EXERCISE DESCRIPTION: Please update this material by replacing "icon" with "button" and changing nothing else. Leave the pictures out of your answer.

[Data for locating words and elements]
☆ ☆ ☆ ☆ ☆
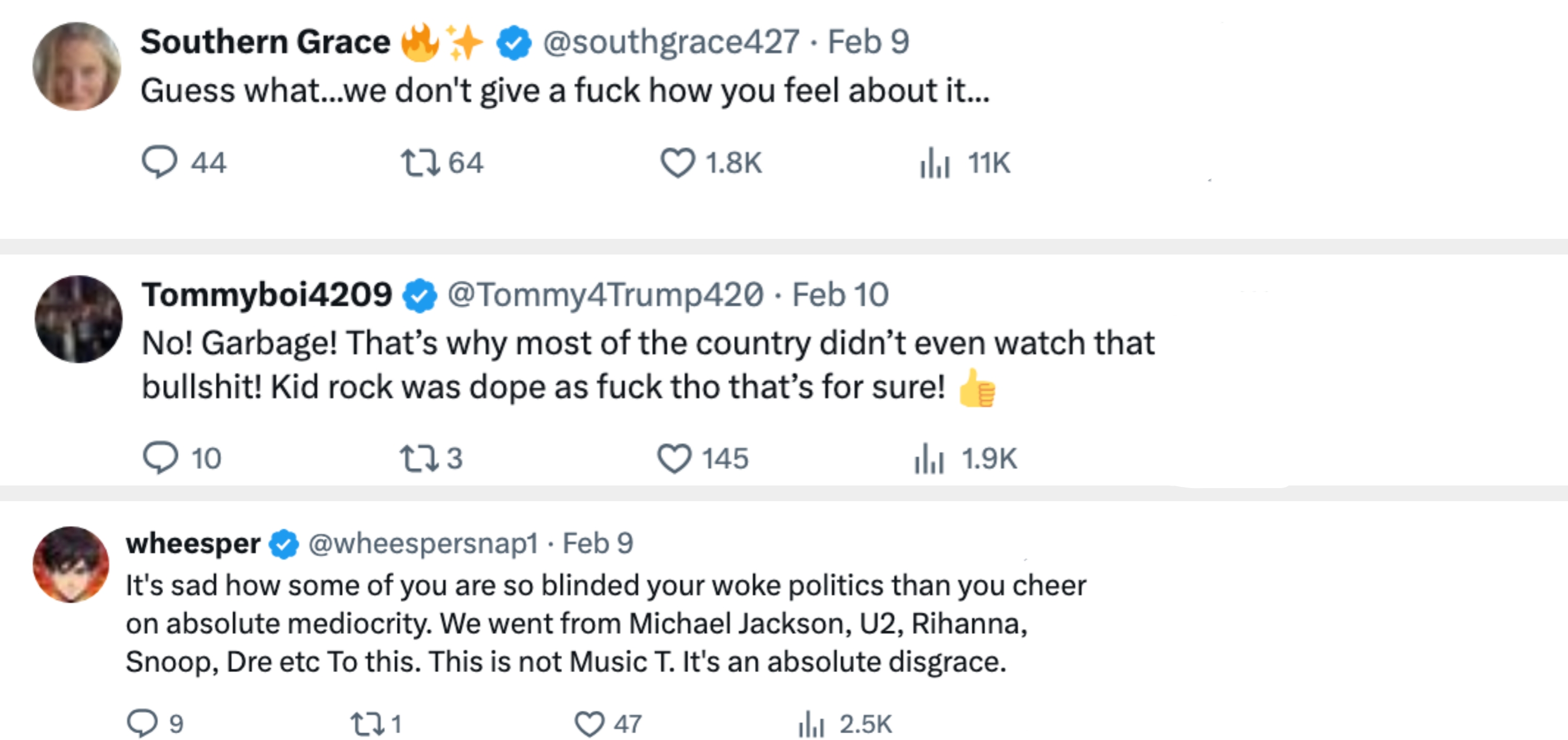
Task: Retweet Tommyboi4209's tweet
Action: pyautogui.click(x=418, y=458)
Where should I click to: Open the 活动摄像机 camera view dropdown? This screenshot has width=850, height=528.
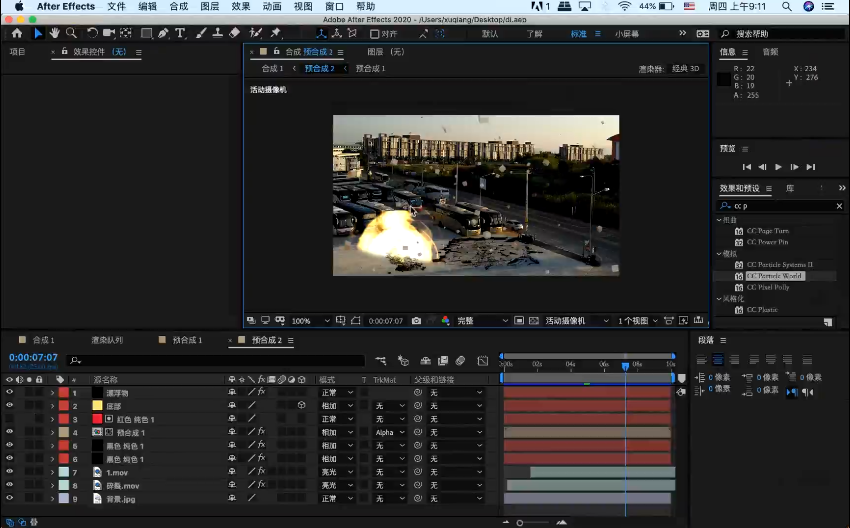pyautogui.click(x=570, y=321)
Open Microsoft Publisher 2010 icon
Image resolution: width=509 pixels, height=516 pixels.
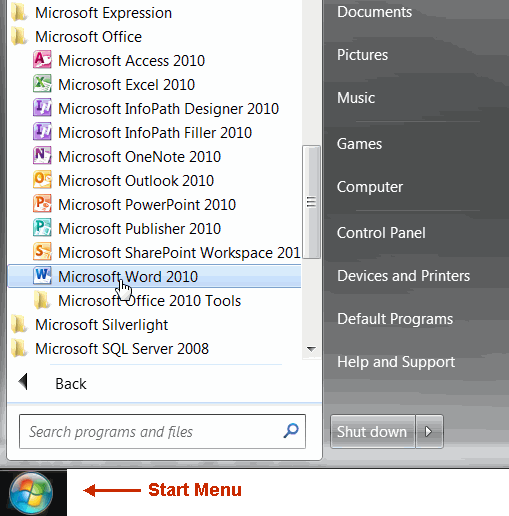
☆ ☆ ☆ ☆ ☆
RESPONSE:
Task: Retweet Tommyboi4209's tweet
Action: pyautogui.click(x=418, y=458)
Where should I click to: Open the 活动摄像机 camera view dropdown? This screenshot has width=850, height=528.
pyautogui.click(x=570, y=321)
Open Microsoft Publisher 2010 button
Image resolution: width=509 pixels, height=516 pixels.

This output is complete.